> Records from a data source:
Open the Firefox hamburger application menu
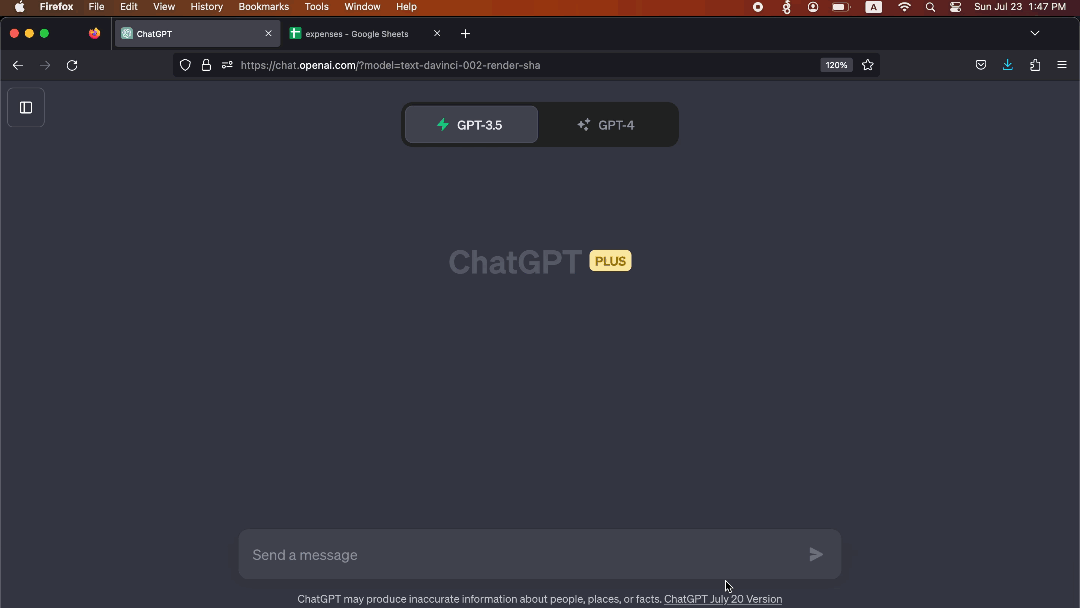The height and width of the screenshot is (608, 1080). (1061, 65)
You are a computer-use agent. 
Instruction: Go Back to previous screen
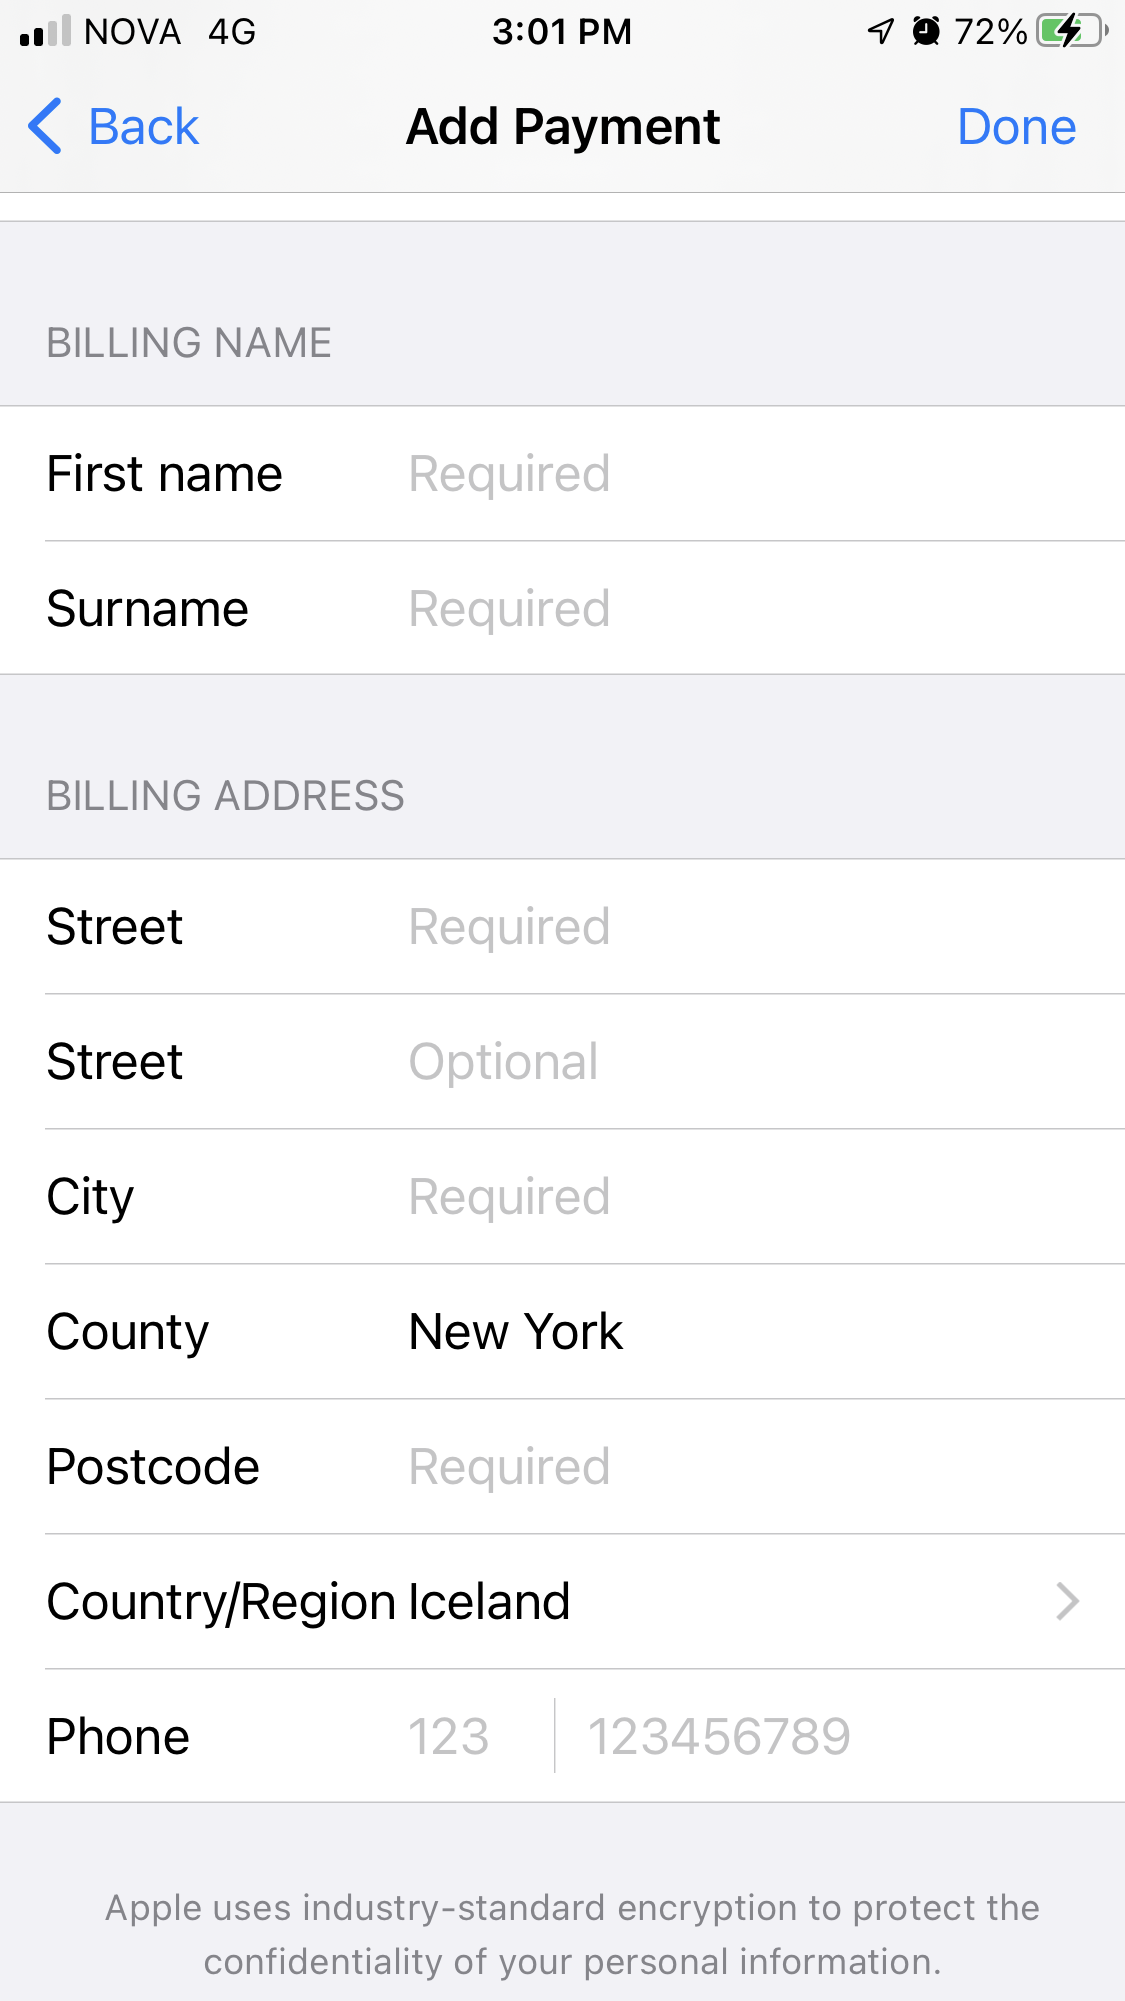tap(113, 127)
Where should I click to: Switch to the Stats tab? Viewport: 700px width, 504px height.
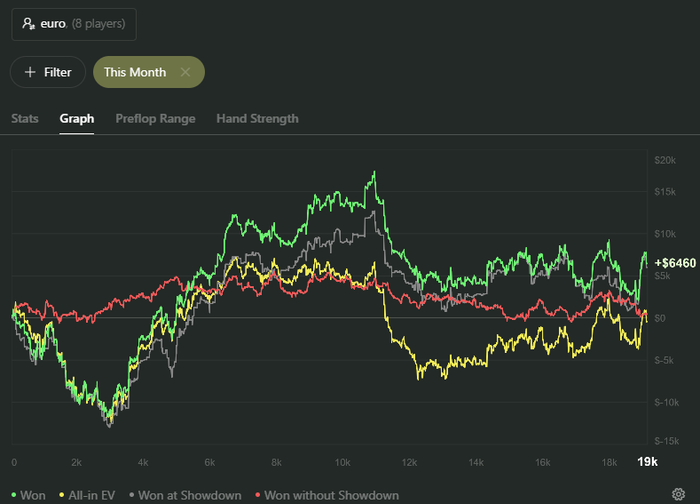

> Assignment: Output the lines above verbatim, images excluded.

> Answer area:
Open the Firefox hamburger application menu
The height and width of the screenshot is (608, 1080). (1061, 65)
You are a computer-use agent. 
Instruction: Go Back to previous screen
tap(113, 127)
Where should I click to: Switch to the Stats tab? Viewport: 700px width, 504px height.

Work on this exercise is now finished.